Format the material below as a JSON list of strings, one string per line, leaving out blank lines.

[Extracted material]
* begin *
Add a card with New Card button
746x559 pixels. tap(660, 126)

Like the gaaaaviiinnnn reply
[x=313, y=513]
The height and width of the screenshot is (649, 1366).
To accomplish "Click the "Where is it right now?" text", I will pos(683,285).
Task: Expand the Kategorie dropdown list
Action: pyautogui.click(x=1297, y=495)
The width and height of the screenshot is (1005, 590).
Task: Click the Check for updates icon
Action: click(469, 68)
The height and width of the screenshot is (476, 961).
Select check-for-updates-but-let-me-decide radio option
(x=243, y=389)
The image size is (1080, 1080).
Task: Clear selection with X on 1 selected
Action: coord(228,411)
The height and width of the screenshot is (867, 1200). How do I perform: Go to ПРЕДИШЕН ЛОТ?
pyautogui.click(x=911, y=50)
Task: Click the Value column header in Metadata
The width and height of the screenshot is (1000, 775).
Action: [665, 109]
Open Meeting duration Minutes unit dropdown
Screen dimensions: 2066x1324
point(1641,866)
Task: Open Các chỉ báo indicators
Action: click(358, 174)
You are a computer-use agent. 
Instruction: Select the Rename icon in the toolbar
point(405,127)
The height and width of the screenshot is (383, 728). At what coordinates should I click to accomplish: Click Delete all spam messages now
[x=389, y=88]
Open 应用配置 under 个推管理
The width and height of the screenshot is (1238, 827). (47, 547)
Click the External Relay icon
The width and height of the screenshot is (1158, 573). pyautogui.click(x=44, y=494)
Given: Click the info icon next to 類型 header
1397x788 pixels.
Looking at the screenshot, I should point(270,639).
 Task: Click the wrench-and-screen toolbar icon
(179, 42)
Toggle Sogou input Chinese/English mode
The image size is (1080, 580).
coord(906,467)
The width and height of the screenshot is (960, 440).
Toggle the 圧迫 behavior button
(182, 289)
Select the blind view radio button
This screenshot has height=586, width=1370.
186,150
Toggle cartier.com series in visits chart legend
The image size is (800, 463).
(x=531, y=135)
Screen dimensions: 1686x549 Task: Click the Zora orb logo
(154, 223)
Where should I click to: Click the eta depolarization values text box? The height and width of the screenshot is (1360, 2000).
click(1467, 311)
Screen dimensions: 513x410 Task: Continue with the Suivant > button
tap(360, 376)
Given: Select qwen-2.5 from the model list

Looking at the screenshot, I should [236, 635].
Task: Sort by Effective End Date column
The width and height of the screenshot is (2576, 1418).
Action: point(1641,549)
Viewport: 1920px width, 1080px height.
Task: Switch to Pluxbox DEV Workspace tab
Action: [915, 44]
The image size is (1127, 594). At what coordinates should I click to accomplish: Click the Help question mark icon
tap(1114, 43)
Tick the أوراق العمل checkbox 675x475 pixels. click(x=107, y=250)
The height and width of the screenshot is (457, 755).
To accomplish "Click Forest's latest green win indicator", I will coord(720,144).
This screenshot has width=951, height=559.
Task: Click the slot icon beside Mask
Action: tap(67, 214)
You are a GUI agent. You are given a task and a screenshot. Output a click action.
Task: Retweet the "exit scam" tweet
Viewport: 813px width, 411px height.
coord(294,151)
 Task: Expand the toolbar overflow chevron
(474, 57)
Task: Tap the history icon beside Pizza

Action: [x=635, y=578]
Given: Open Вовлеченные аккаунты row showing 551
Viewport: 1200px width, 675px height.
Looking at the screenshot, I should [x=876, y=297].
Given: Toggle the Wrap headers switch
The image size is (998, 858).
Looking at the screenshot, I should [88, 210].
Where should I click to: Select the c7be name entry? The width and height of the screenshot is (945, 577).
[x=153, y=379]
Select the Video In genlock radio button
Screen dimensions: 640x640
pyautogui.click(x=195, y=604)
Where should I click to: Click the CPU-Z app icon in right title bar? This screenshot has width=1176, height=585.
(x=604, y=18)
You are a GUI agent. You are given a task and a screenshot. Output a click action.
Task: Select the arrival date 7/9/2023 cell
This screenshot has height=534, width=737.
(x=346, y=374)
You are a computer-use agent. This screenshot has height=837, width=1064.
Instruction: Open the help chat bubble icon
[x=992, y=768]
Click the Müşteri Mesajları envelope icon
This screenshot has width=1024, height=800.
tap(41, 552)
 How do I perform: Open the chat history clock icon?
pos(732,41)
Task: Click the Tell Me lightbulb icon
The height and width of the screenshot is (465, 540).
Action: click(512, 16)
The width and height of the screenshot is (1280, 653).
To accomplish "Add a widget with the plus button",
* end *
- Solution
[
  "Add a card with New Card button",
  "746x559 pixels. tap(660, 126)",
  "Like the gaaaaviiinnnn reply",
  "[x=313, y=513]",
  "The height and width of the screenshot is (649, 1366).",
  "To accomplish \"Click the \"Where is it right now?\" text\", I will pos(683,285).",
  "Task: Expand the Kategorie dropdown list",
  "Action: pyautogui.click(x=1297, y=495)",
  "The width and height of the screenshot is (1005, 590).",
  "Task: Click the Check for updates icon",
  "Action: click(469, 68)",
  "The height and width of the screenshot is (476, 961).",
  "Select check-for-updates-but-let-me-decide radio option",
  "(x=243, y=389)",
  "The image size is (1080, 1080).",
  "Task: Clear selection with X on 1 selected",
  "Action: coord(228,411)",
  "The height and width of the screenshot is (867, 1200). How do I perform: Go to ПРЕДИШЕН ЛОТ?",
  "pyautogui.click(x=911, y=50)",
  "Task: Click the Value column header in Metadata",
  "The width and height of the screenshot is (1000, 775).",
  "Action: [665, 109]",
  "Open Meeting duration Minutes unit dropdown",
  "Screen dimensions: 2066x1324",
  "point(1641,866)",
  "Task: Open Các chỉ báo indicators",
  "Action: click(358, 174)",
  "You are a computer-use agent. ",
  "Instruction: Select the Rename icon in the toolbar",
  "point(405,127)",
  "The height and width of the screenshot is (383, 728). At what coordinates should I click to accomplish: Click Delete all spam messages now",
  "[x=389, y=88]",
  "Open 应用配置 under 个推管理",
  "The width and height of the screenshot is (1238, 827). (47, 547)",
  "Click the External Relay icon",
  "The width and height of the screenshot is (1158, 573). pyautogui.click(x=44, y=494)",
  "Given: Click the info icon next to 類型 header",
  "1397x788 pixels.",
  "Looking at the screenshot, I should point(270,639).",
  " Task: Click the wrench-and-screen toolbar icon",
  "(179, 42)",
  "Toggle Sogou input Chinese/English mode",
  "The image size is (1080, 580).",
  "coord(906,467)",
  "The width and height of the screenshot is (960, 440).",
  "Toggle the 圧迫 behavior button",
  "(182, 289)",
  "Select the blind view radio button",
  "This screenshot has height=586, width=1370.",
  "186,150",
  "Toggle cartier.com series in visits chart legend",
  "The image size is (800, 463).",
  "(x=531, y=135)",
  "Screen dimensions: 1686x549 Task: Click the Zora orb logo",
  "(154, 223)",
  "Where should I click to: Click the eta depolarization values text box? The height and width of the screenshot is (1360, 2000).",
  "click(1467, 311)",
  "Screen dimensions: 513x410 Task: Continue with the Suivant > button",
  "tap(360, 376)",
  "Given: Select qwen-2.5 from the model list",
  "Looking at the screenshot, I should [236, 635].",
  "Task: Sort by Effective End Date column",
  "The width and height of the screenshot is (2576, 1418).",
  "Action: point(1641,549)",
  "Viewport: 1920px width, 1080px height.",
  "Task: Switch to Pluxbox DEV Workspace tab",
  "Action: [915, 44]",
  "The image size is (1127, 594). At what coordinates should I click to accomplish: Click the Help question mark icon",
  "tap(1114, 43)",
  "Tick the أوراق العمل checkbox 675x475 pixels. click(x=107, y=250)",
  "The height and width of the screenshot is (457, 755).",
  "To accomplish \"Click Forest's latest green win indicator\", I will coord(720,144).",
  "This screenshot has width=951, height=559.",
  "Task: Click the slot icon beside Mask",
  "Action: tap(67, 214)",
  "You are a GUI agent. You are given a task and a screenshot. Output a click action.",
  "Task: Retweet the \"exit scam\" tweet",
  "Viewport: 813px width, 411px height.",
  "coord(294,151)",
  " Task: Expand the toolbar overflow chevron",
  "(474, 57)",
  "Task: Tap the history icon beside Pizza",
  "Action: [x=635, y=578]",
  "Given: Open Вовлеченные аккаунты row showing 551",
  "Viewport: 1200px width, 675px height.",
  "Looking at the screenshot, I should [x=876, y=297].",
  "Given: Toggle the Wrap headers switch",
  "The image size is (998, 858).",
  "Looking at the screenshot, I should [88, 210].",
  "Where should I click to: Select the c7be name entry? The width and height of the screenshot is (945, 577).",
  "[x=153, y=379]",
  "Select the Video In genlock radio button",
  "Screen dimensions: 640x640",
  "pyautogui.click(x=195, y=604)",
  "Where should I click to: Click the CPU-Z app icon in right title bar? This screenshot has width=1176, height=585.",
  "(x=604, y=18)",
  "You are a GUI agent. You are given a task and a screenshot. Output a click action.",
  "Task: Select the arrival date 7/9/2023 cell",
  "This screenshot has height=534, width=737.",
  "(x=346, y=374)",
  "You are a computer-use agent. This screenshot has height=837, width=1064.",
  "Instruction: Open the help chat bubble icon",
  "[x=992, y=768]",
  "Click the Müşteri Mesajları envelope icon",
  "This screenshot has width=1024, height=800.",
  "tap(41, 552)",
  " How do I perform: Open the chat history clock icon?",
  "pos(732,41)",
  "Task: Click the Tell Me lightbulb icon",
  "The height and width of the screenshot is (465, 540).",
  "Action: click(512, 16)",
  "The width and height of the screenshot is (1280, 653).",
  "To accomplish \"Add a widget with the plus button\","
]